*WORK ITEM*. Since the records include pictures, leave those out while you reproduce exactly and only the lines from the one containing "Task: Click the 选择文件夹 button" through the one containing "Given: Toggle Enable", inclusive.
[LISTED ENTRIES]
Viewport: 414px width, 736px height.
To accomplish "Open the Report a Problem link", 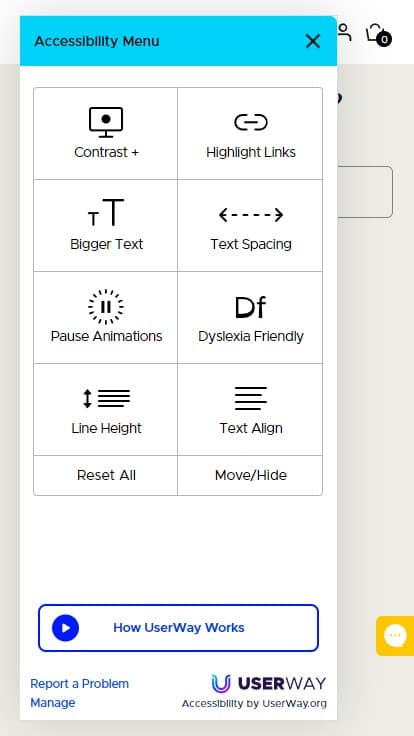I will 79,683.
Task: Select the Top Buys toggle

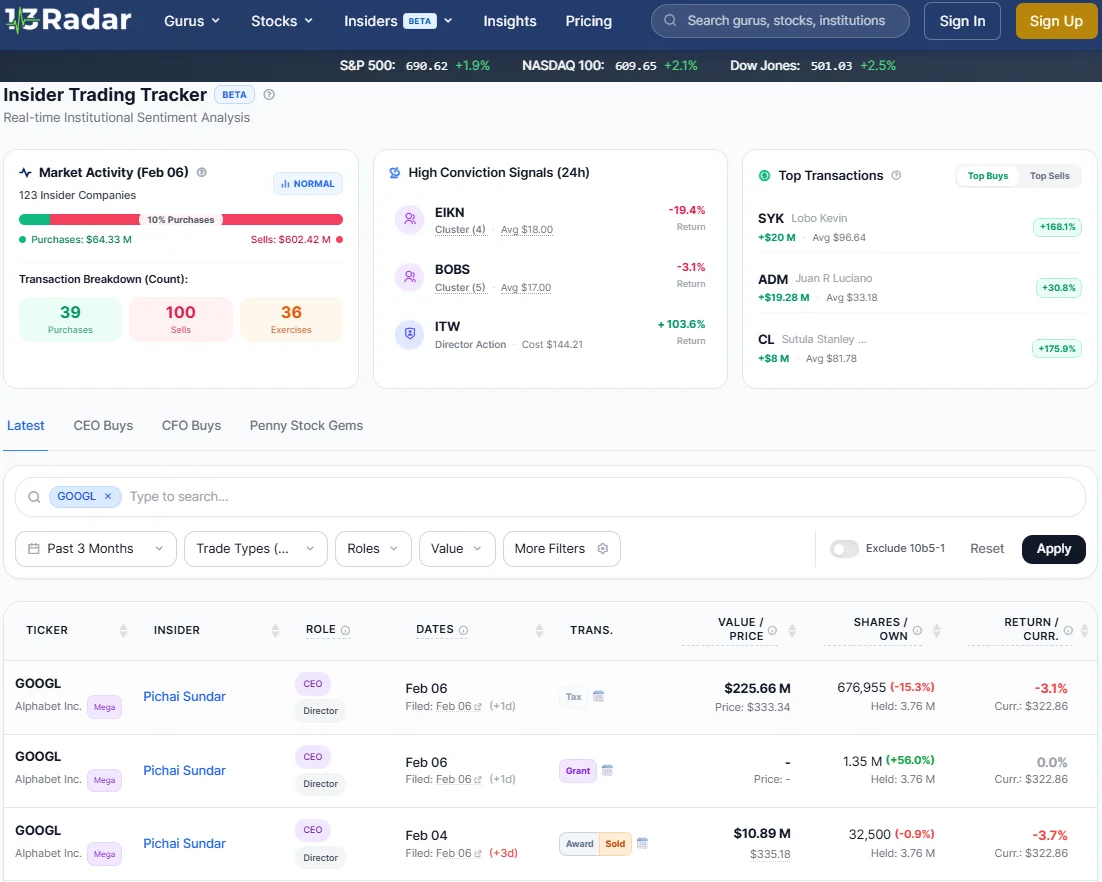Action: 987,176
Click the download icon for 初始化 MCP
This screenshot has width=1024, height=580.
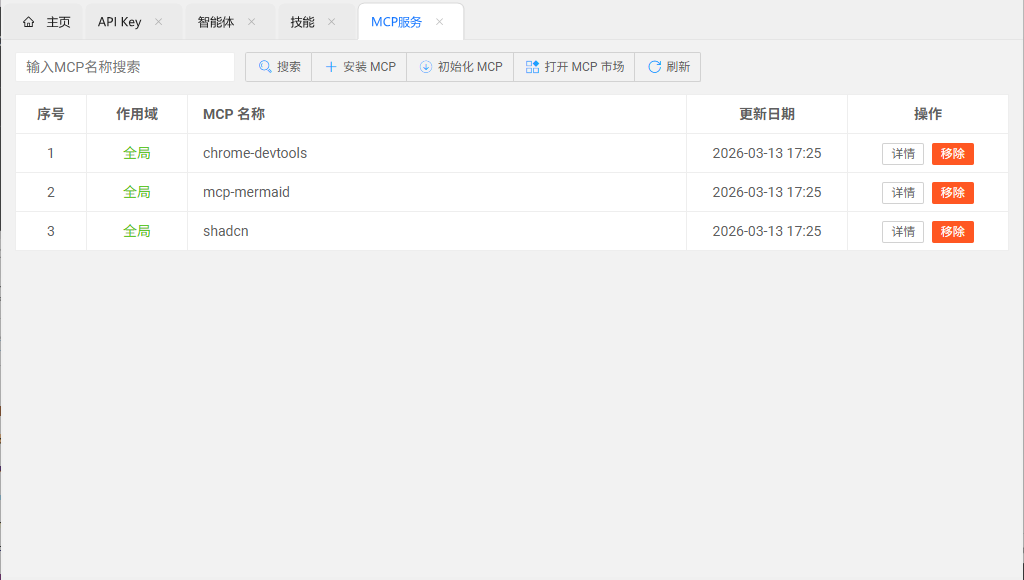tap(426, 67)
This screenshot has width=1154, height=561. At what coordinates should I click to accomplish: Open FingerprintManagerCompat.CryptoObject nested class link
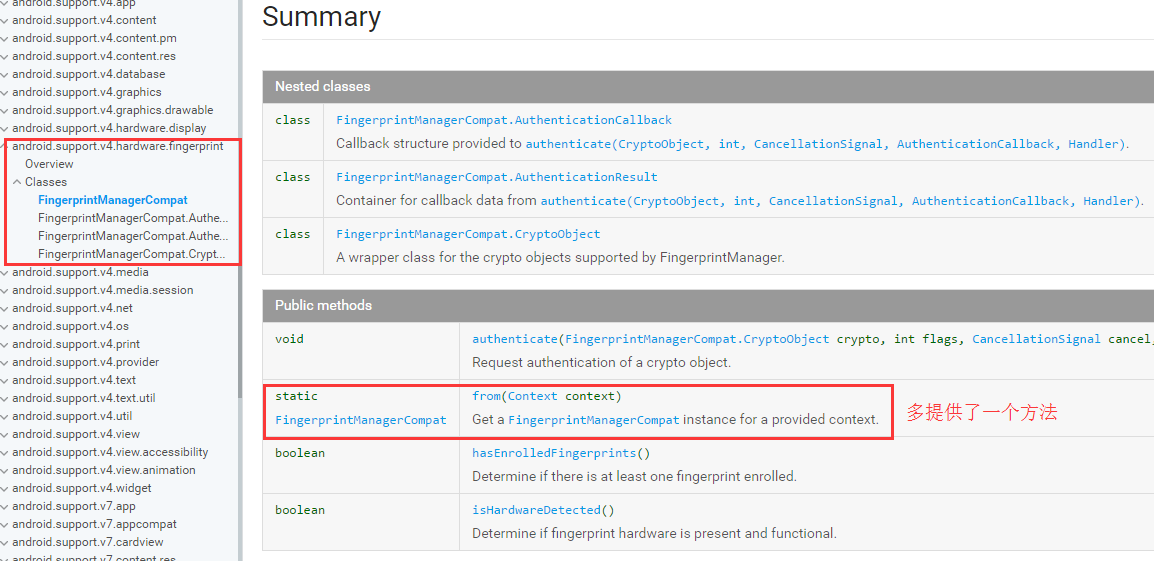point(468,234)
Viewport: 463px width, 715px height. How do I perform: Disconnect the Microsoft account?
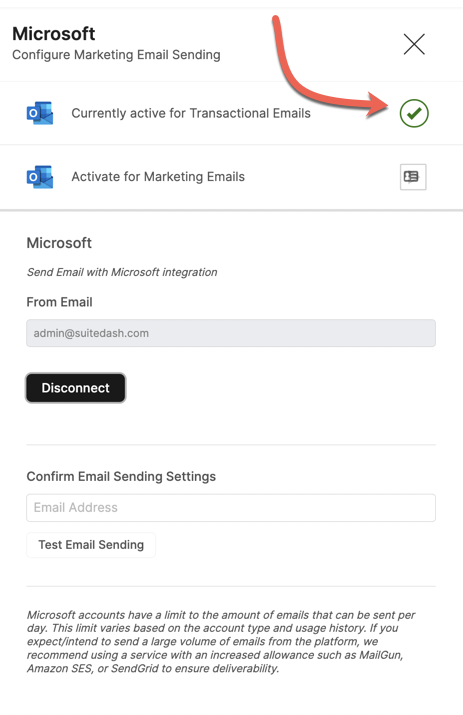pos(76,388)
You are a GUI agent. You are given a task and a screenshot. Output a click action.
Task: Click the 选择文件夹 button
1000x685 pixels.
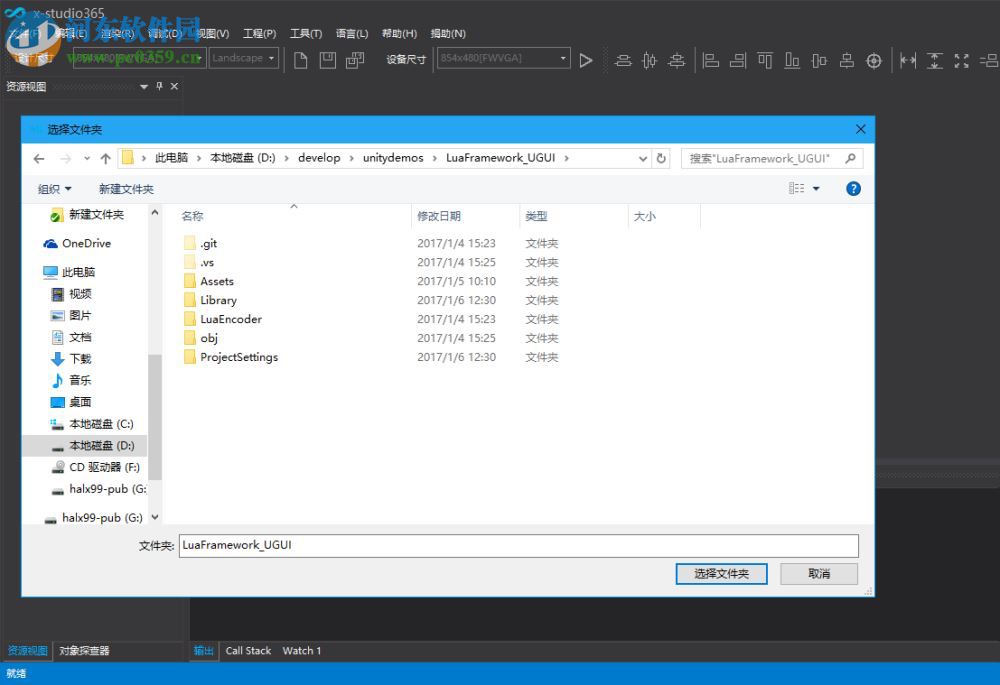tap(721, 573)
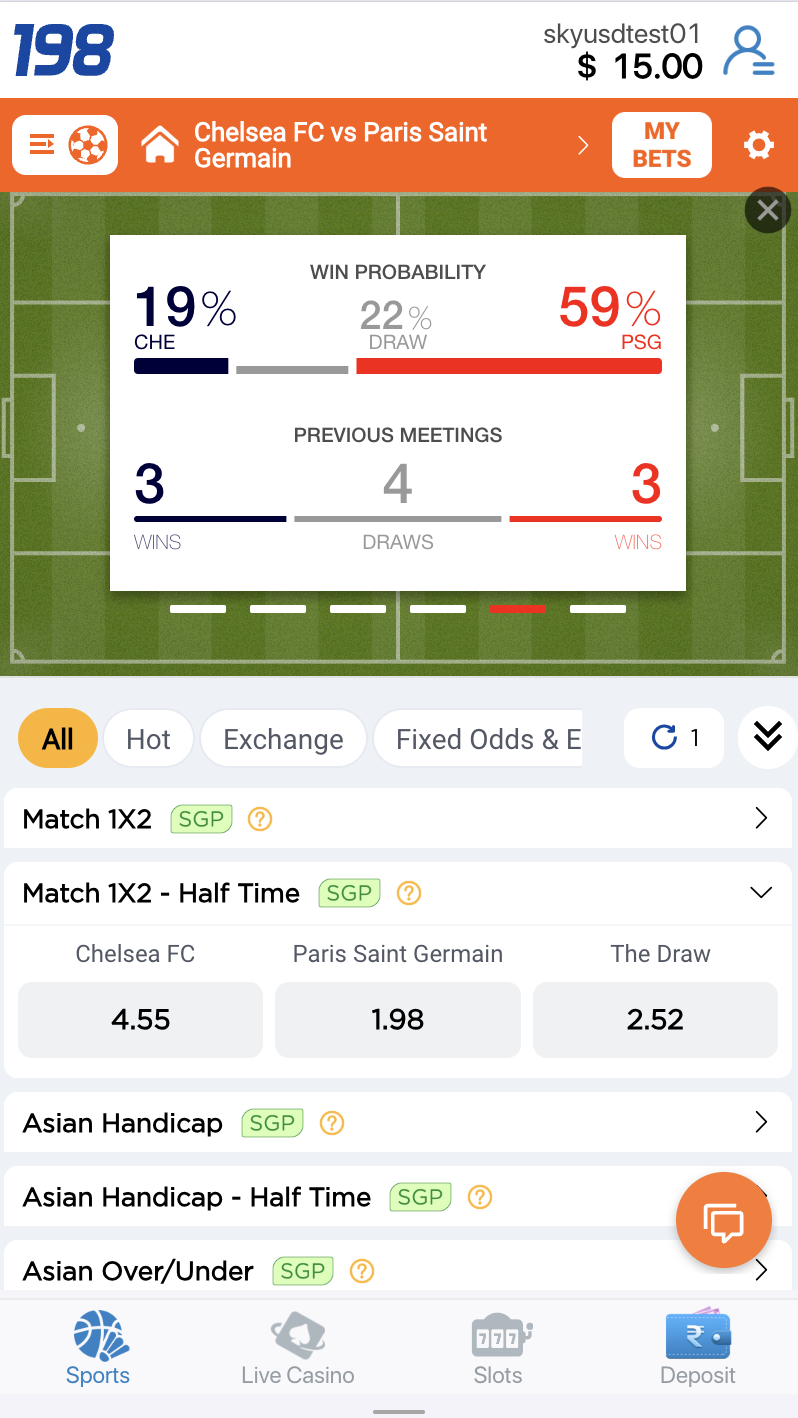Open the user account profile icon

(x=748, y=52)
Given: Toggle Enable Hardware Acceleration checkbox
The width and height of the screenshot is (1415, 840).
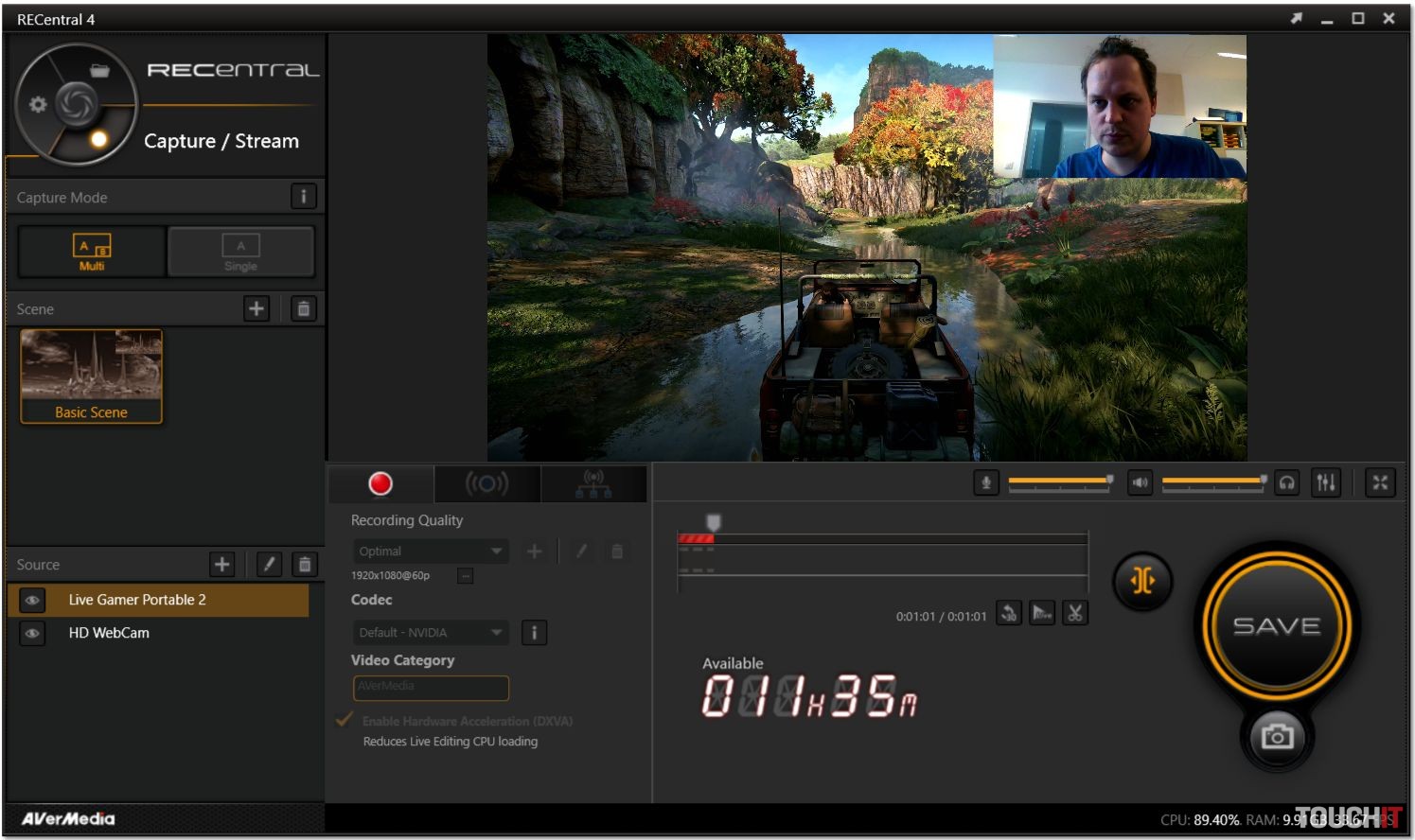Looking at the screenshot, I should click(345, 721).
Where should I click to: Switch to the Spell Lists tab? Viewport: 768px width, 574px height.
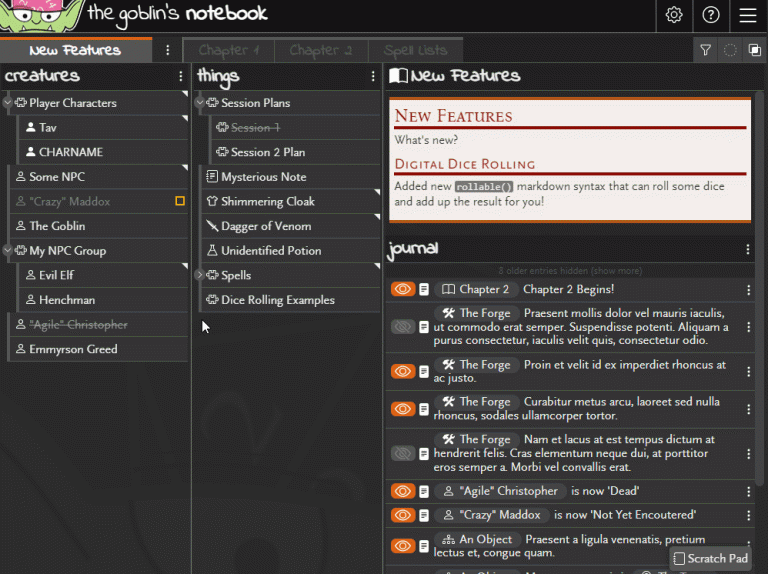[415, 50]
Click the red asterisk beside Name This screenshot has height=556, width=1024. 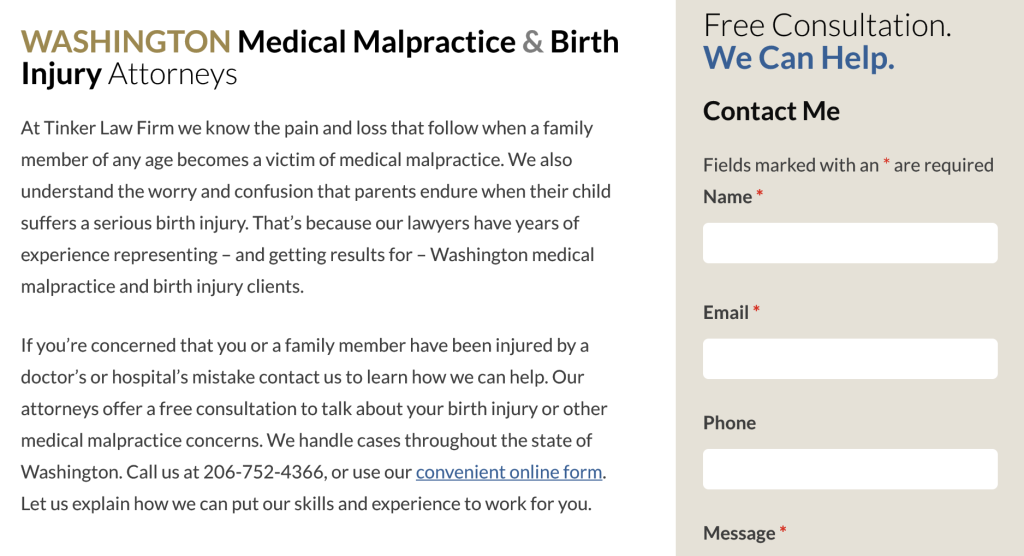coord(760,193)
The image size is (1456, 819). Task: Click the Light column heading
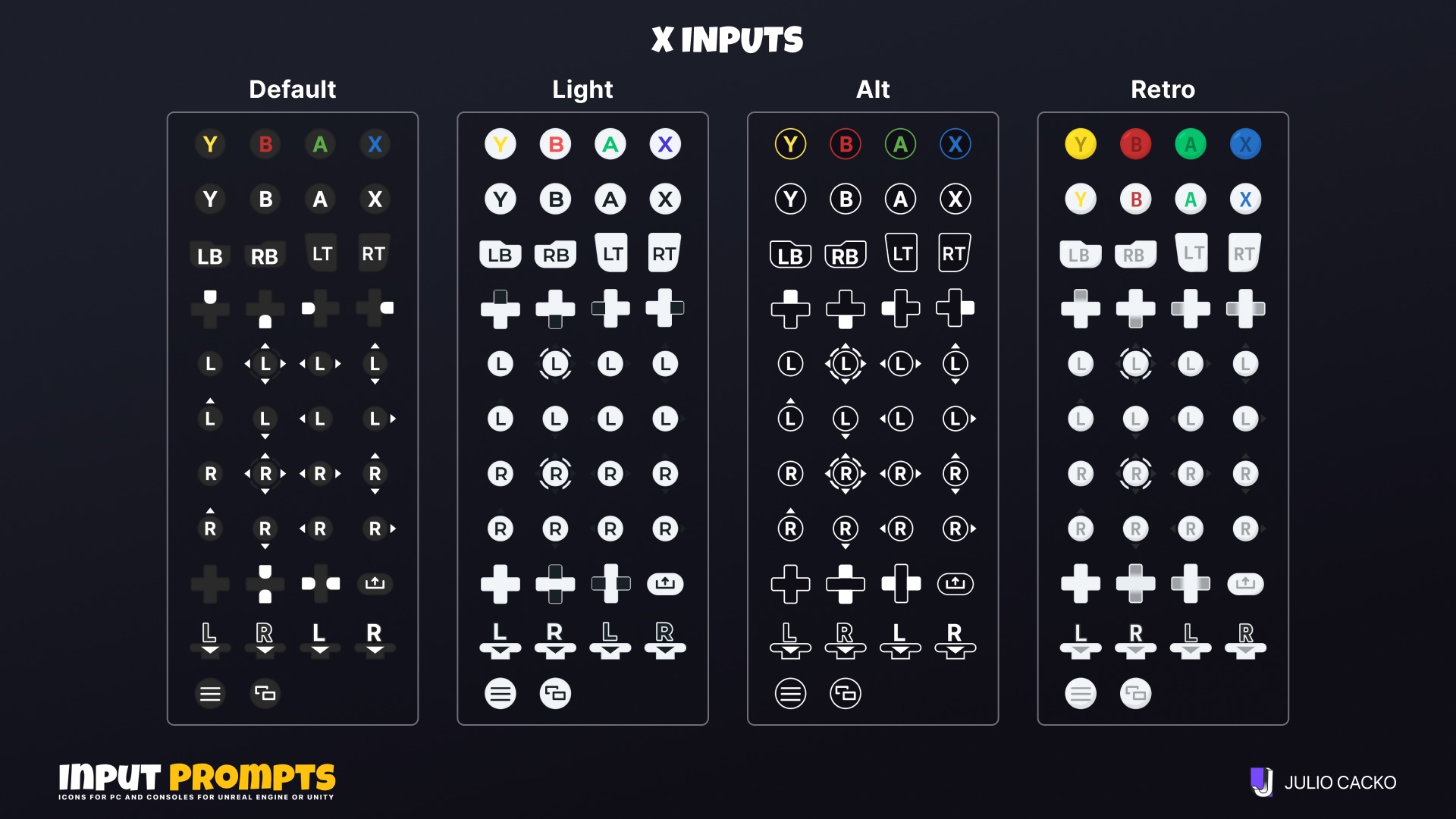pos(582,89)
[/LISTED ENTRIES]
*OUTPUT BELOW*.
Task: Click the 选择文件夹 button
1000x685 pixels.
tap(721, 573)
Open the user account profile icon

(x=748, y=52)
Given: Toggle Enable Hardware Acceleration checkbox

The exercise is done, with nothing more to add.